Submitted to: American Journal of Veterinary Research
Publication Type: Peer Reviewed Journal
Publication Acceptance Date: 8/7/2002
Publication Date: 12/20/2002
Citation: MCVICKER, J.K., TABATABAI, L.B. THE ISOLATION OF IMMUNOGENIC OUTER MEMBRANE PROTEINS FROM MANNHEIMIA HAEMOLYTICA SEROTYPE 1 BY USE OF SELECTIVE EXTRACTION AND IMMUNOAFFINITY CHROMATOGRAPHY. AMERICAN JOURNAL OF VETERINARY RESEARCH. 2002. v. 63(12). p. 1634-1640.
Interpretive Summary: We prepared an antibody-bound column with immunoglobulins isolated from pooled calf serum from animals infected with Pasteurella (Mannheimia) haemolytica. The antibody column was used to isolate the major immuno- reactive proteins prepared from the outer membranes of P. haemolytica grown under iron-deficient conditions. This growth medium allows the up- regulation of important protein virulence factors and other iron-regulated proteins. Five proteins were isolated with molecular masses of 42, 30, 24, 20 and 15 kDa. The major protein, the 42 kDa protein, was further characterized by N-terminal sequencing. No known homologue was identified in the database. A major immunogenic carbohydrate fraction was co-purified with the proteins. Additional experiments need to be performed in order to determine whether or not the carbohydrate would hinder or enhance the development of vaccine preparations.

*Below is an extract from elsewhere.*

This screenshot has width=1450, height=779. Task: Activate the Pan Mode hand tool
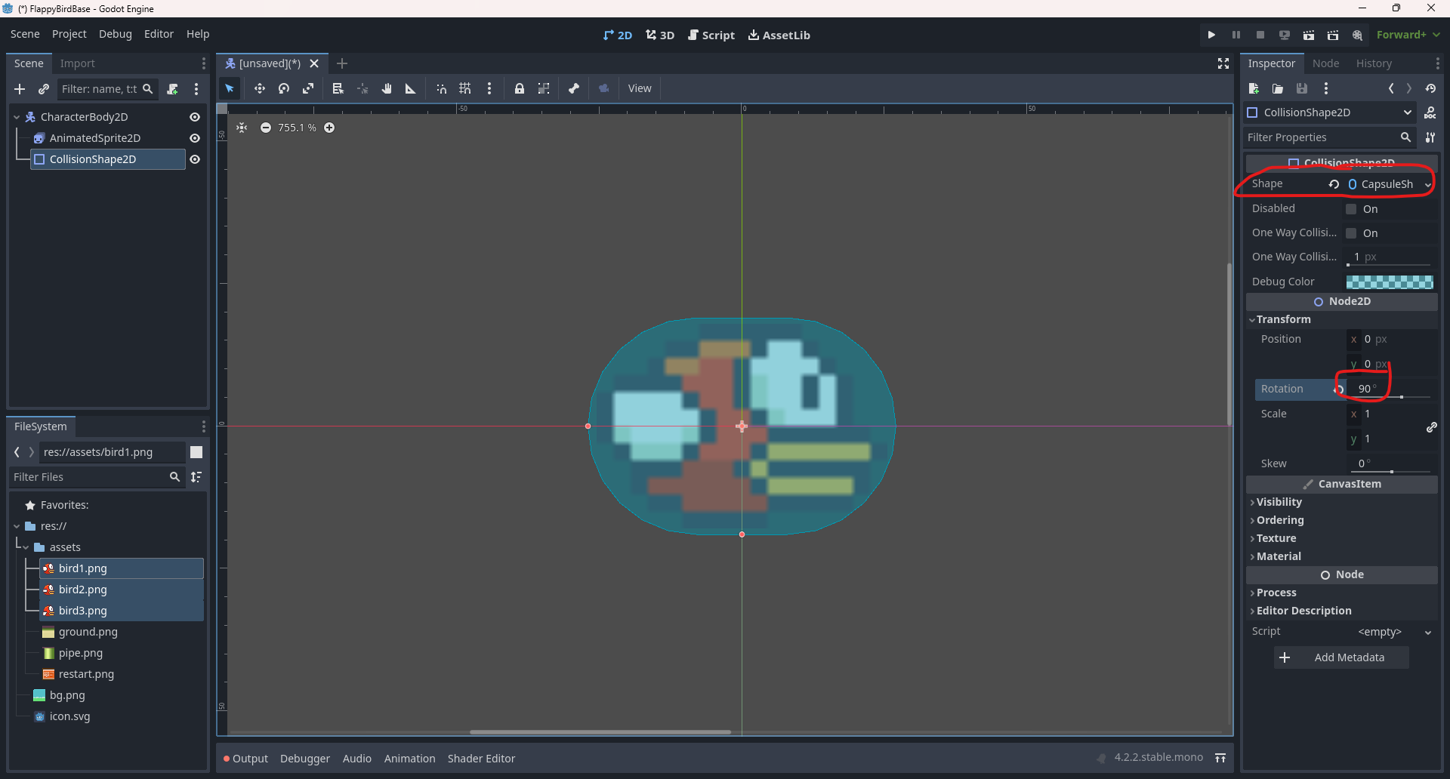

Technical Abstract: Objective - To use the calf's antibodies, produced in response to infection by Pasteurella (Mannheimia) haemolytica, for the identification and subsequent isolation of the dominant immunogenic antigens (from bacteria grown in iron-deficient media) by immunoaffinity chromatography. Sample population - Serum from 10 calves, actively infected with P. haemolytica, was used to prepare the immunoaffinity column. Procedure - An outer membrane protein (OMP) fraction was obtained from sonicated salt- extracted P. haemolytica cells by extraction with N-lauroy sarcosinate. An immunoaffinity column was prepared from the immunoglobulin fraction of serum from calves actively infected with P. haemolytica. The immuno- affinity column was used to isolate the dominant immunogenic proteins from the OMP fraction. The resultant immunogenic protein fraction was characterized by SDS-PAGE, immunoblotting, ELISA, and carbohydrate quantification. N-terminal sequencing was performed on the most prominent band (42 kDa). Results - Five immunogenic proteins with molecular masses of 42, 30, 24, and 15 kDa were isolated. The immunogenic protein fraction contained 512 carbohydrate. The immunoaffinity column capacity was 1 ug of immunogenic protein per milliliter of gel. The N-terminal sequence of the 42 kDa protein was Tyr-Gln-Thr-Tyr-Gln Ser-X-Lue-Gln, where X could not be identified. Conlcusion - Using this method, immunogenic proteins were isolated. A significant amount of carbohydrates were co-purified in the process.l Additional experimentation needs to be performed in order to determine whether the presence of the carbohydrate would hinder or enhance the development of vaccine preparations. This mehtod could potentially allow more rapid production of antigens for experiment vaccines.